In Old Town Key West angekommen, suchen wir das Hotel von damals: Pastellfarbenes Holzhaus, Innenhof, kleiner Pool, Palmen, karibische Atmosphäre, so hat es damals ausgesehen, sagt Axel. Ihm fällt die warmherzige Köchin ein, die morgens Frühstück gemacht und bei der Abreise mit kubanischem Akzent zu Moritz gesagt hat: »Make your daddy proud!« Wir finden das Hotel nicht. Die Innenhöfe der Holzhäuser sehen alle gleich aus. Aber die Erinnerung an das nette Pläuschchen beim Frühstück bleibt. An das erste NBA-Spiel, das Moritz und Axel live gesehen haben. »Die Miami Heat waren damals Moritz’ Wunsch«, erinnert sich Axel auf dem Spaziergang zum Southernmost Point, dem südlichsten Punkt der kontinentalen USA. »Zu der Zeit spielten dort LeBron James, Dwyane Wade und Chris Bosh. Ich hatte ganz schön Stress mit den Terminen und Karten, ich musste noch mal umbuchen.«
Letztendlich waren die beiden dann beim ersten Eastern Conference Finals Game: Boston Celtics gegen Miami Heat. »Es war aufregend«, erinnert sich Axel. »Wir hatten damals noch gar keine Ahnung. Ich hab zum Beispiel sogenannte Nosebleed Seats gekauft, also Tickets ganz oben.« Nosebleed Seats bedeutet »Nasenbluten-Sitze« – und bezieht sich auf Bergsteiger, die in großer Höhe eben oft Nasenbluten bekommen. Die Karten kosteten damals schon 165 Dollar. Pro Stück! »Fand ich ziemlich teuer. Wir mussten ja auch noch irgendwo schlafen und essen«, so Axel. »Der Junge war in einem Alter, in dem er ständig Hunger hatte. Und wir wollten noch rumreisen in Florida, bestimmte Basketballschuhe und das eine oder andere Team-T-Shirt, auch für Franz, kaufen. Da kam einiges zusammen.« Das Spiel hat an dem Abend Miami Heat gewonnen. »Legendärer Dunk von LeBron James nach Assist von Dwyane Wade«, erinnert sich Axel. »Wir waren natürlich sehr früh da und haben alles aufgesogen wie Schwämme. Moritz’ Augen strahlten den ganzen Abend, ein absolutes Highlight, ein tolles Erlebnis für ihn.« Axel guckt nachdenklich. »Und für mich auch. Für uns.«
Für Axel war die ganze Sache kein Selbstläufer. Er ist im Osten aufgewachsen, war selbst Handball-Jugendnationalspieler, das erste Mal 1993 kurz nach der Wende in den USA. »Ich habe mir damals einen Traum erfüllt«, sagt er heute. Dem amerikanischen Lifestyle und der dollarschweren Branche des Sportentertainments stand er aber eher skeptisch gegenüber. Gleichzeitig hat ihn die Weite, die Natur, das Abenteuer, das Versprechen von Freiheit in den USA immer angezogen. Die Reise mit Moritz war vor allem durch Moritz’ Freude ein tolles Vater-Sohn-Erlebnis.

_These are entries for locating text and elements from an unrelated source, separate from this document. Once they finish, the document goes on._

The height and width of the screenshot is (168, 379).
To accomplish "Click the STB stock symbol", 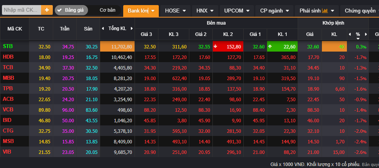I will 8,46.
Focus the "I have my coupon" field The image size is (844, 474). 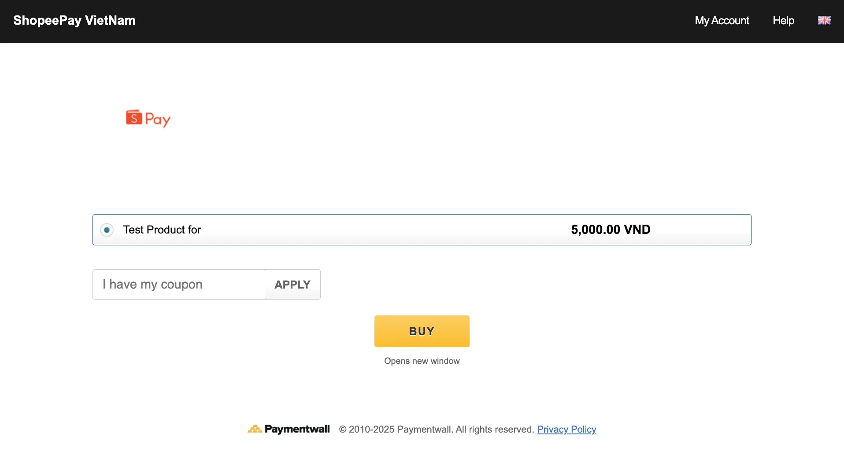(178, 285)
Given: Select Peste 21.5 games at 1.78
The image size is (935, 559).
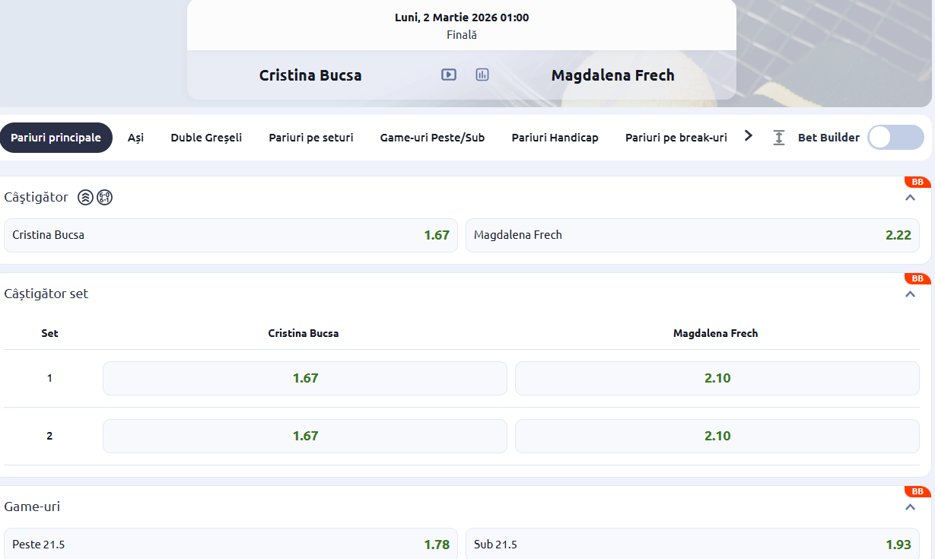Looking at the screenshot, I should click(x=231, y=545).
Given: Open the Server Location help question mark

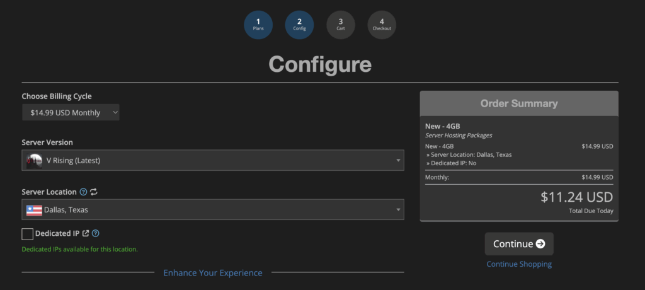Looking at the screenshot, I should coord(83,192).
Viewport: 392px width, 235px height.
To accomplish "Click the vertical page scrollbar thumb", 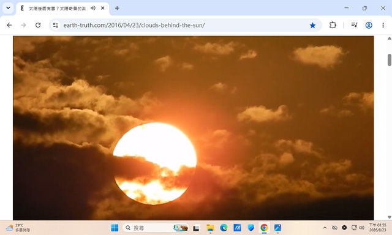I will point(390,60).
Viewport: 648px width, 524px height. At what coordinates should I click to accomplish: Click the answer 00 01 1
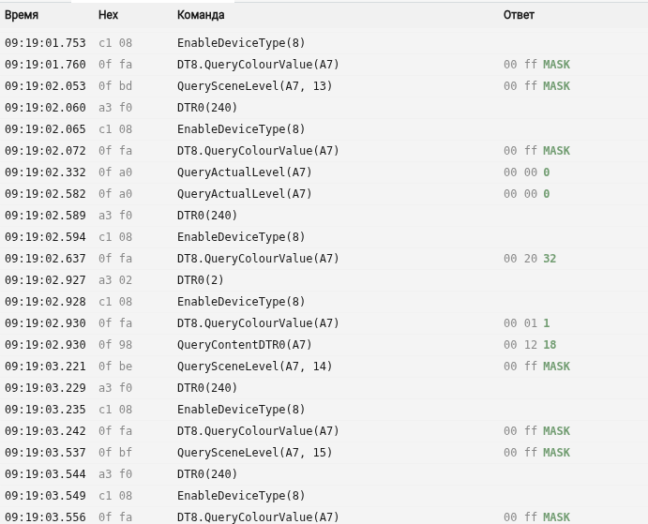(x=526, y=323)
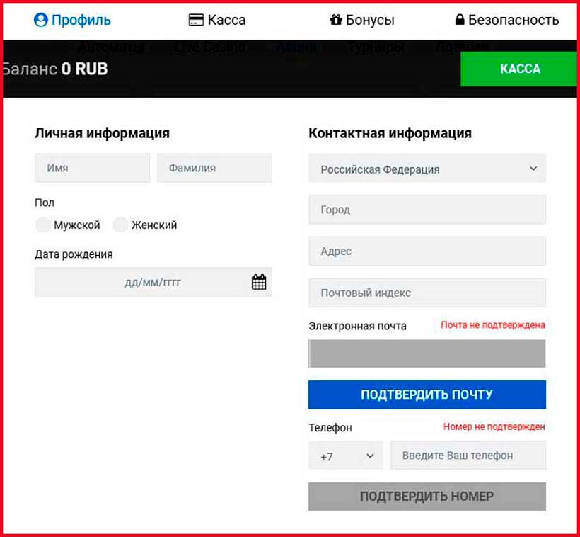Click the Введите Ваш телефон field
Screen dimensions: 580x537
[x=468, y=455]
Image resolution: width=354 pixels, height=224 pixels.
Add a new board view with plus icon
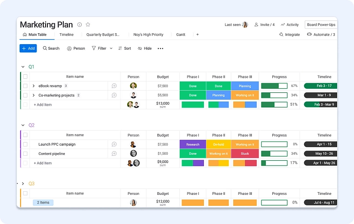click(x=198, y=35)
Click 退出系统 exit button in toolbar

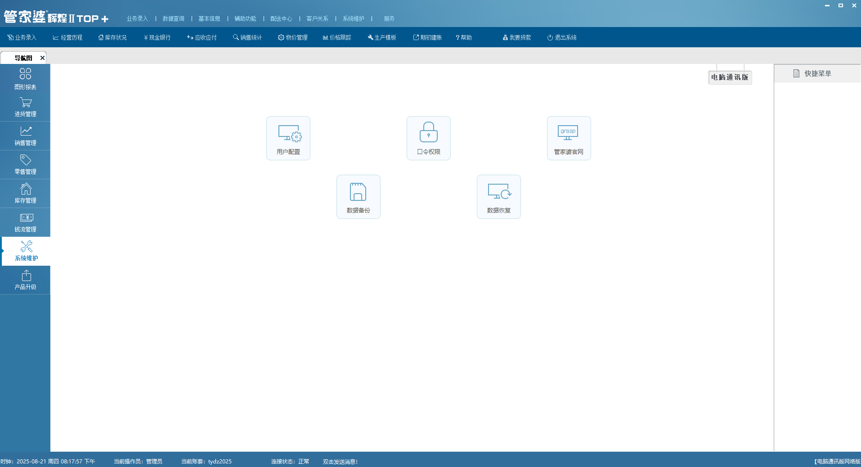562,37
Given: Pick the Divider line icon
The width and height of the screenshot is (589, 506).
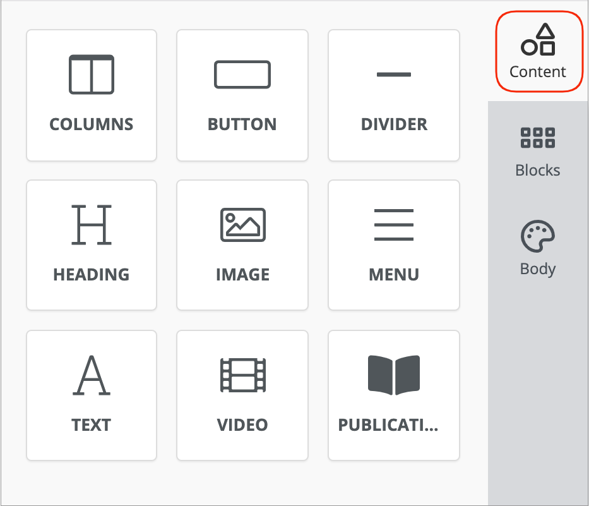Looking at the screenshot, I should pyautogui.click(x=394, y=75).
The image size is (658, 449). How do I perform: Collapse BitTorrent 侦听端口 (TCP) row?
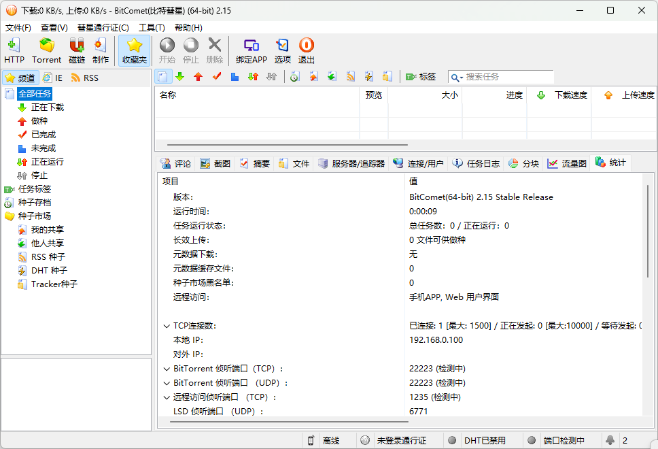pos(167,369)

Kürzlich fand ich zufällig Fotos von der Reise. Auf den Bildern sieht man Moritz mit all den Cheerleadern. Die Halle von außen. Vater und Sohn glücklich vor der Arena. Niemals hätten wir damals gedacht, dass wir alle noch mal eine NBA-Arena von innen sehen würden. Geschweige denn, dass unsere Kinder selbst einmal dort spielen würden.
Als Axel und Moritz wieder zu Hause in Berlin eintreffen, scheint ein Bann gebrochen. Die NBA, College-Basketball und die Idee einer Zukunft als Sportler in den entfernten USA sind fortan präsent bei uns. So oft wie möglich gucken Moritz, Axel und Franz jetzt NBA. Ab und an verfolgen sie auch die Spiele der Wolverines, dem College-Team der University of Michigan. Ich sehe sie zu dritt auf dem schwarzen Sofa vor dem kleinen Laptop sitzen, höre die amerikanische TV-Moderatorenstimme im Hintergrund. Für mich ist das zu dem Zeitpunkt noch eine sehr fremde Welt. Realer wird Basketball bei uns zu Hause. Moritz geht jetzt täglich zum Training, bei Alba und im Landeskader. Der Sport bestimmt seinen Alltag.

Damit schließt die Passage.